Product

Risk Follows Dependencies, Not Folders: Rethinking Where to Test First

Incidents travel along dependency edges, not directory trees. Why test prioritization should follow graph centrality and reachability, not folders or team boundaries.

Book a demo

Zof Reliability Team · Engineering & product

July 15, 2025 · 7 min read · Updated July 15, 2025

Summary

Most test prioritization is organized around the wrong map. Teams decide where to test first based on which folder changed, which team owns it, or which suite is fastest to run. But incidents do not respect directory trees or org charts. They travel along dependency edges, and they concentrate where the graph is most central. If you are an SRE trying to spend finite validation budget well, the question is not "what changed?" It is "what does the change reach, and what reaches it?"

A repository's directory structure is an artifact of how humans like to file things, not a model of how failure propagates at runtime.
If edges carry risk, then some nodes carry far more than others, and graph theory gives us the vocabulary to say which.
Graph-driven prioritization has always been the correct idea.

The folder is a lie your repo tells you

A repository's directory structure is an artifact of how humans like to file things, not a model of how failure propagates at runtime. Two files in the same folder can be operationally unrelated.
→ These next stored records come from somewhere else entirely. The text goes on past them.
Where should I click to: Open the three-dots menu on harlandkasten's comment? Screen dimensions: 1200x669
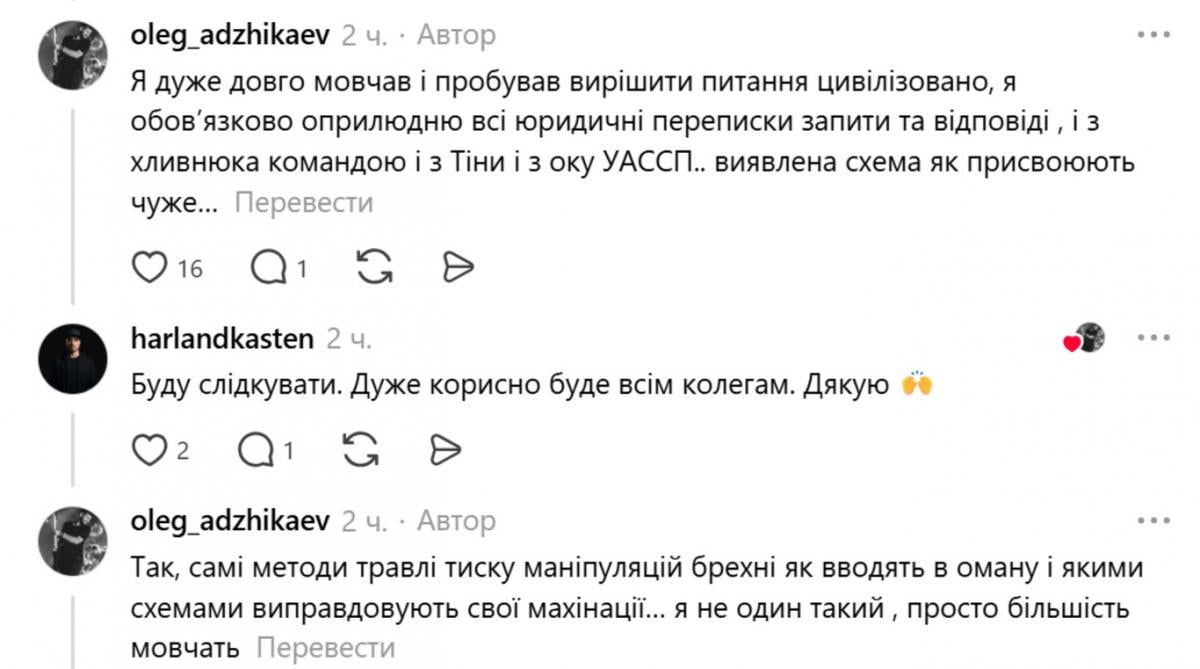click(x=1153, y=337)
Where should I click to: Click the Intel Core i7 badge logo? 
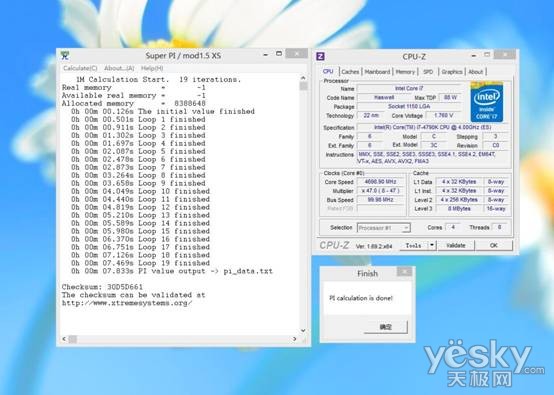click(x=487, y=102)
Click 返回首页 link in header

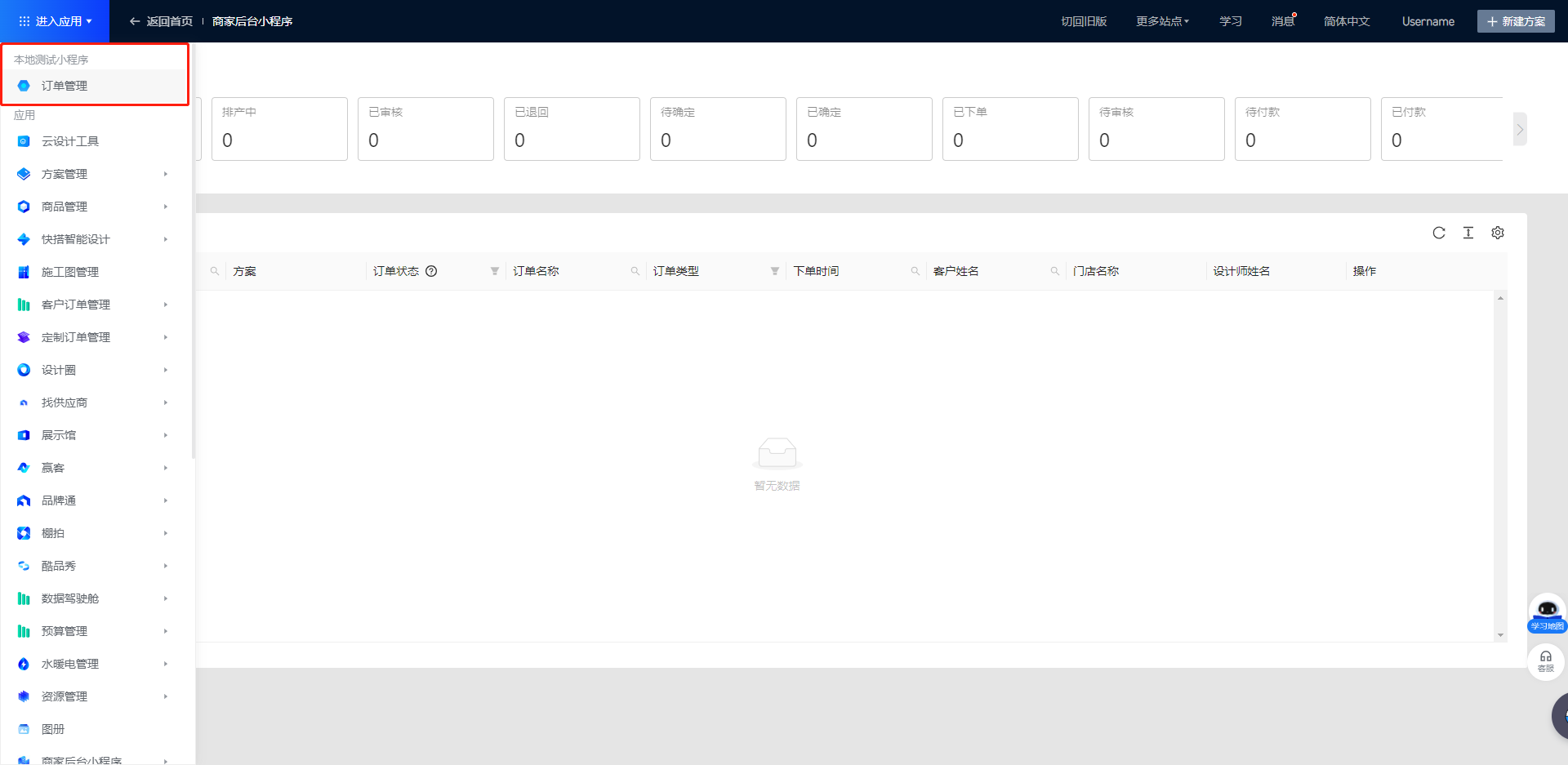pos(162,21)
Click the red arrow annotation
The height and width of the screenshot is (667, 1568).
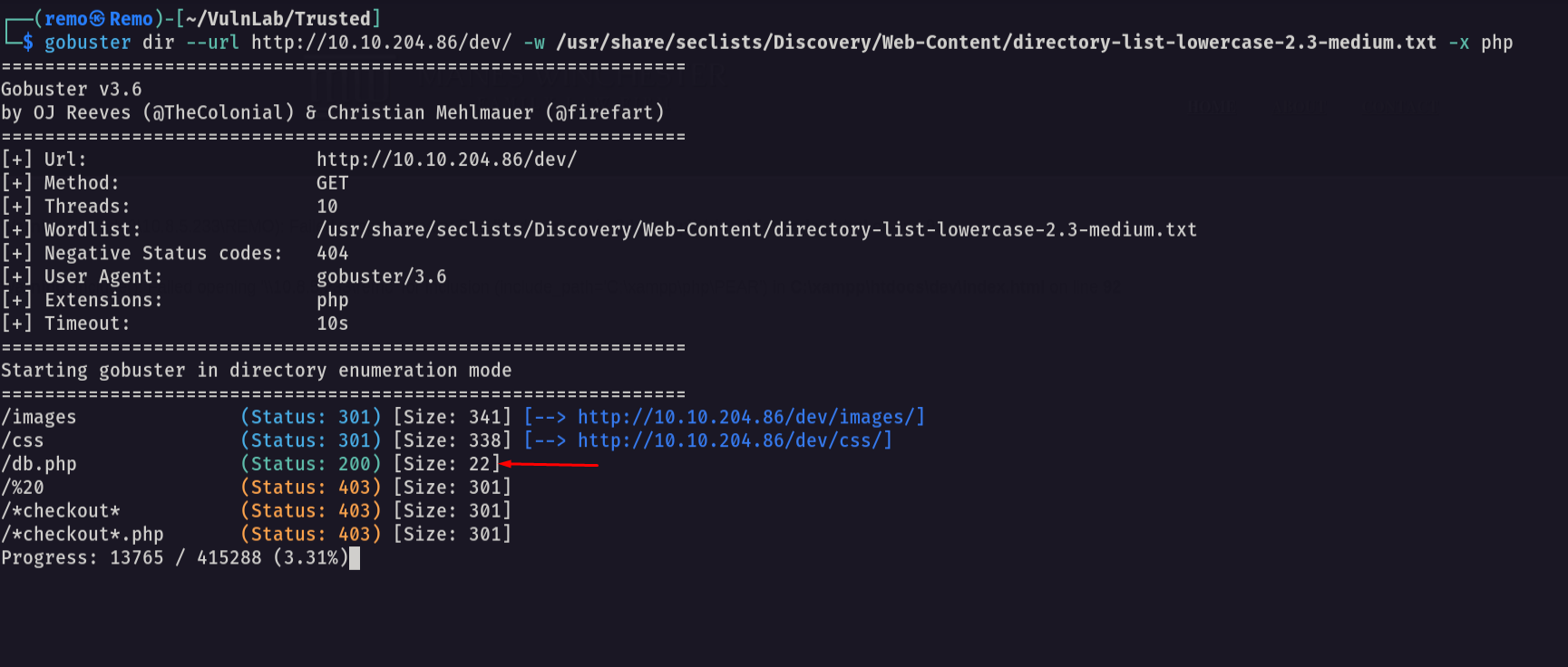coord(550,464)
Two services in different repos, owned by different teams, can be a single shared connection pool away from taking each other down.

When prioritization is folder-driven, you get predictable distortions. The code that changes most often gets the most tests, regardless of whether it is load-bearing. A sleepy module with one commit a quarter gets neglected, even when half the platform depends on it. Test budget pools around churn, not consequence.

Team-driven prioritization fails the same way for a different reason. Org boundaries are political, not architectural. The most dangerous changes are frequently the ones that cross a team line, because that is exactly where shared assumptions go unstated and contracts go unverified. A change owned by Team A can detonate in a service owned by Team C, and neither team's local test suite is looking at the seam between them.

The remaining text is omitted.